Как верно подмечена Зоей эта простая, без излишеств, конструкция жизни: на что насмотрится ребенок в сознательном детстве, когда память его уже четко фиксирует происходящее, — то он в собственной жизни и повторит. Всё в этой жизни со всем связано. Да Вера Ивановна тогда, в тот непростой день, просто-напросто спасла для страны и мира того Селезнёва, которого мы знаем!
Мать уезжала в свое девичье прошлое, а маленький сын — в свою новую, другую жизнь, где у него будет решительно всё: домашний покой, любовь родных, друзья, свой деревенский дом, высокие липы на улицах, школа, потом городские комнаты и квартиры, новая школа, новые друзья, сам Ленинград (о, Ленинград — лучший город Земли!)… У него в новой жизни будет всё, кроме ссор отца с мамой.
А еще ленинградские белые ночи!..
Да, эти ночи без тьмы были у него и на Северном Урале, только тогда он был маленьким и не запомнил их. А в Ленинграде Гене предстояло увидеть, почувствовать и полюбить белые ночи во всём их великолепии — это торжественное безмолвие, эти свежие запахи лета, этот блеск полуночного солнца над великой и мощной Невой, над уверенной в себе Фонтанкой, трогательной Зимней канавкой, ощутить эту блистательную роскошь бытия, за которую можно простить Петру Великому и шальные питерские ливни, валом валящие с хмурых небес, и нудные осенние дождики, и ленивую весну, правда, с долгожданным огуречным запахом свежевыловленной корюшки, и буйные балтийские штормы, поворачивающие реки вспять, и мгновенно налетающие снежные бури, которые засыпают белым искрящимся пухом скверы, дома, соборы и дороги.
Истинные петербуржцы ценят, между прочим, даже непогоду, которая учит их не суетиться и с мудростью воспринимать все преходящие сложности жизни.

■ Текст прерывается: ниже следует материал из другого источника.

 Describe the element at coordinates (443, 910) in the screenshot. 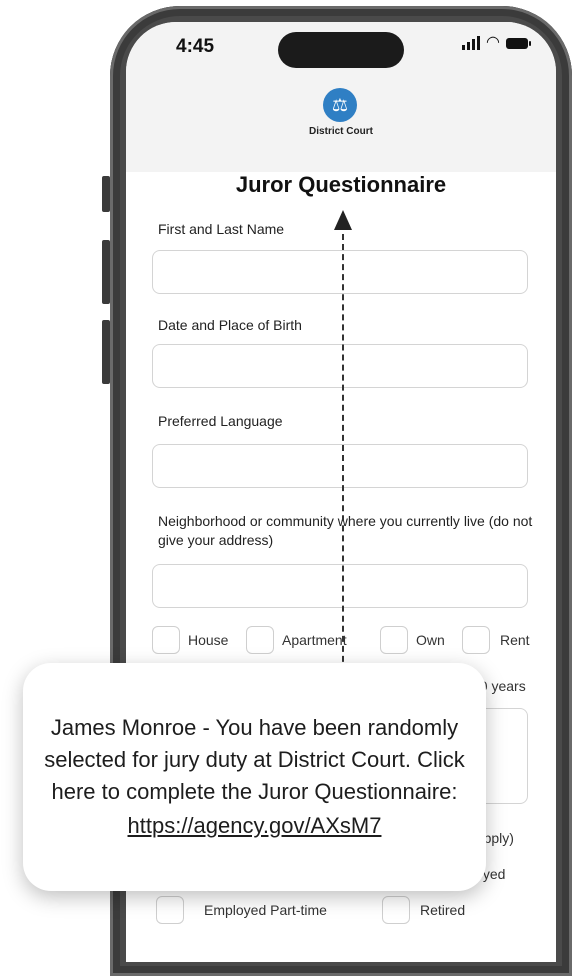

I see `retired-label: Retired` at that location.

И в благодатной первой половине XIX века, и в его блистательном конце Санкт-Петербург, столетний имперский град, вельможный, роскошный, с мостовой и до крыш упакованный в камень, на проспектах сияющий фонарями, как какой-нибудь Париж или Лондон, дождливый и снежный, а иногда и кокетливо солнечный, с жадностью вбирал в себя самых талантливых литераторов Российской империи, которые не могли противиться притяжению столицы: москвичей Грибоедова, Пушкина, Лермонтова, Достоевского и Алексея Феофилактовича Писемского, почти москвича Льва Толстого, уроженца Симбирска Гончарова. А могучие русские композиторы?
А ученые, политики, военачальники, промышленники, путешественники? Путь каждого из них к любому своему открытию и свершению начинался, как правило, в столице — Санкт-Петербурге.
Шло время. Поэтический Петербург легко и шумно, под звон бокалов и в папиросном дыму отметил миг перехода золотого XIX века в век XX — какой? платиновый, механизированный, автомобильный? — нет, в век науки и технологий! — оказавшийся на поверку кровавым двадцатым веком. Эйфория допустимой свободы с перерывом на стихийную, но, кажется, вполне обоснованную социальным напряжением революцию 1905 года длилась до августа 1914-го, когда под влиянием патриотически настроенных граждан звучащий слишком по-немецки Петербург был переименован в Петроград.